I don't know when my love of chocolate started, but looking back, it has always been there. I started making cakes when I was 4, by the age of 8 I had my own signature chocolate fudge recipe, when I was 12 my school project was to track the Cadbury share price, then that Easter I taught myself how to temper chocolate. I am not professionally trained; everything I know about chocolate I have taught myself, by learning from books, by making lots of mistakes, and by working with the most fantastic chocolate experts I have been fortunate enough to meet along the way.
York Cocoa House started as a dream in 2008. I had worked previously in regional food, hospitality and marketing. As a professional event manager, I created celebrations and occasions using the best Yorkshire produce in amazing and exclusive locations. I volunteered for York Food and Drink Festival, managing part of the programme each year. One year I said we should celebrate York and the chocolate industry more, and their response was "Of course, but you have to do it!", so I did! That first year I felt there was no-one offering the fresh, real products that chocolate lovers wanted, so with the help of a work friend, I launched my own chocolate making business - Little Pretty Things. We had a day of chocolate demonstrations, stalls, workshops and discussions, and invited chocolate makers from across the region to join us to see what we could create. Each year the festival has gone from strength to strength, so that at Easter 2012 we were able to create York Chocolate Festival, a stand-alone celebration of everything related to chocolate and York.

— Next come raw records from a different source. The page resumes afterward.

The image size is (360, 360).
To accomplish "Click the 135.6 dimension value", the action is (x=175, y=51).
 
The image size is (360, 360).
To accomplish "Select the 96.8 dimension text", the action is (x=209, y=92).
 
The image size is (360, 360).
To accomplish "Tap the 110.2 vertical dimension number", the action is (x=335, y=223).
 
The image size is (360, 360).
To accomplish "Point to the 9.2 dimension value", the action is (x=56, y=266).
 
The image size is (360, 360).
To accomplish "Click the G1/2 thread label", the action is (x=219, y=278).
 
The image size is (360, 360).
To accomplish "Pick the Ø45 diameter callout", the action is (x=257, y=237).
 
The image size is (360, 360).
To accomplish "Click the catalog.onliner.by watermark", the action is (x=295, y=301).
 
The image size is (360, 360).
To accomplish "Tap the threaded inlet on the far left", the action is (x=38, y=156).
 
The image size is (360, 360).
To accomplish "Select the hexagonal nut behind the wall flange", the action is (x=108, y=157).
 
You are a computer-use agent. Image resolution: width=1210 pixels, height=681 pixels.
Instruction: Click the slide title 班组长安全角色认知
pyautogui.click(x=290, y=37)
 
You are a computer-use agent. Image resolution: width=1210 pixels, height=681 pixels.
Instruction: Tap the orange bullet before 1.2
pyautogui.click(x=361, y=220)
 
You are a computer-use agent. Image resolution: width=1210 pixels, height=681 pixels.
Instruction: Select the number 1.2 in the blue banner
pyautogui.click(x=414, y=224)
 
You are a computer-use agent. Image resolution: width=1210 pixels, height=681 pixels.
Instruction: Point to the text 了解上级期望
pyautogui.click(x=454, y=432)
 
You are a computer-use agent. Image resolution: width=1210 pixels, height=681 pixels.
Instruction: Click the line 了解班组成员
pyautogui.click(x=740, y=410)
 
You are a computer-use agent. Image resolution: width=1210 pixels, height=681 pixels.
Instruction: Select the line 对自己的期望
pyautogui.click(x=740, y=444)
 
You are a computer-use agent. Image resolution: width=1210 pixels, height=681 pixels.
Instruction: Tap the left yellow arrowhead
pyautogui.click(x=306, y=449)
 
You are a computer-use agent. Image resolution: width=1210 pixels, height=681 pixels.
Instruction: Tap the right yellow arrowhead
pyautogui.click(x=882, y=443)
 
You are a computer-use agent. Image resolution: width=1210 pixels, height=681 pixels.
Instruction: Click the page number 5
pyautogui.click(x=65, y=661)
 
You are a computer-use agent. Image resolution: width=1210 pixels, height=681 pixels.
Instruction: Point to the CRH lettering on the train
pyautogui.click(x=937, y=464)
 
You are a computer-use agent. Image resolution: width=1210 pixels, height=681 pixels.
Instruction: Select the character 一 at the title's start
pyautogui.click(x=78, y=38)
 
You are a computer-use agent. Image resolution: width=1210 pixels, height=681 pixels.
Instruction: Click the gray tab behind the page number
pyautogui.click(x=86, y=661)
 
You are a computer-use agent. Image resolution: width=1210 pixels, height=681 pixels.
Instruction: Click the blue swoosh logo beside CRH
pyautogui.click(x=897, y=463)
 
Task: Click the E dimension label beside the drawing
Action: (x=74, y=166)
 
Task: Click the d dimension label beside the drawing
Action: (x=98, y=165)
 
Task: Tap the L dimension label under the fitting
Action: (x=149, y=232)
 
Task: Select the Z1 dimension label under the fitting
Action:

I am often asked "Why chocolate?", or "What made you do this?" Chocolate has always played a role in my life and I have always been so fascinated by it. It would make me feel so happy if I had had a bad day. I have a big family, and grew up on a farm in the middle of nowhere. People would always be around to help on the farm, and the perfect Sunday afternoon would be spent baking a new chocolate recipe and calling everyone in to try it. Living on the farm we had to make do with the ingredients and equipment in the cupboard or the fruit on the trees, or wait until the chickens had laid eggs to make a cake. I became resourceful and would turn each rainy day into a new project day, substituting ingredients and equipment where necessary. Some recipes worked, and lots didn't!
My relationship with chocolate has now turned into an obsession; I set out to learn everything I possibly could about chocolate. Every new thing I have discovered has drawn me deeper into the world of chocolate, and introduced me to chocolate lovers, chocolate makers, chocolatiers and experts from around the world who have all been bitten by the same chocolate bug. It's not just about eating and indulging in chocolate, it's something that touches our lives on a daily basis (for many of us), that we so easily take for granted. It affects so many people around the world, in all walks of life - so many people are involved with the delivery of this amazing product. Chocolate came into England at a time of great social change. Ever since then, its enjoyment has charted our modern consumer-based society and it has been integral to our political and cultural evolution, and has shaped attitudes to health and medicine.
There is still so much more to learn about chocolate, but now, I am incredibly fortunate to gain so much pleasure from sharing my chocolate obsession with others. So many have joined us and told us of their own experiences with York and the chocolate-making industry, or their first or favourite chocolate recipe. I never imagined how much joy and comfort chocolate brought to others. Since we opened, we have been joined by an ever-growing team of chocolate enthusiasts, who have shared with us their own appreciation of chocolate as they become part of the Cocoa House family. Their ideas, passion and creativity have enabled us to create the York Cocoa House Chocolate Emporium that we invite you to be a part of.
I can't wait to see you at York Cocoa House. You'll always be welcome for chocolate and a piece of cake, or just a browse, or maybe to read some of the recipes and books that have inspired our journey.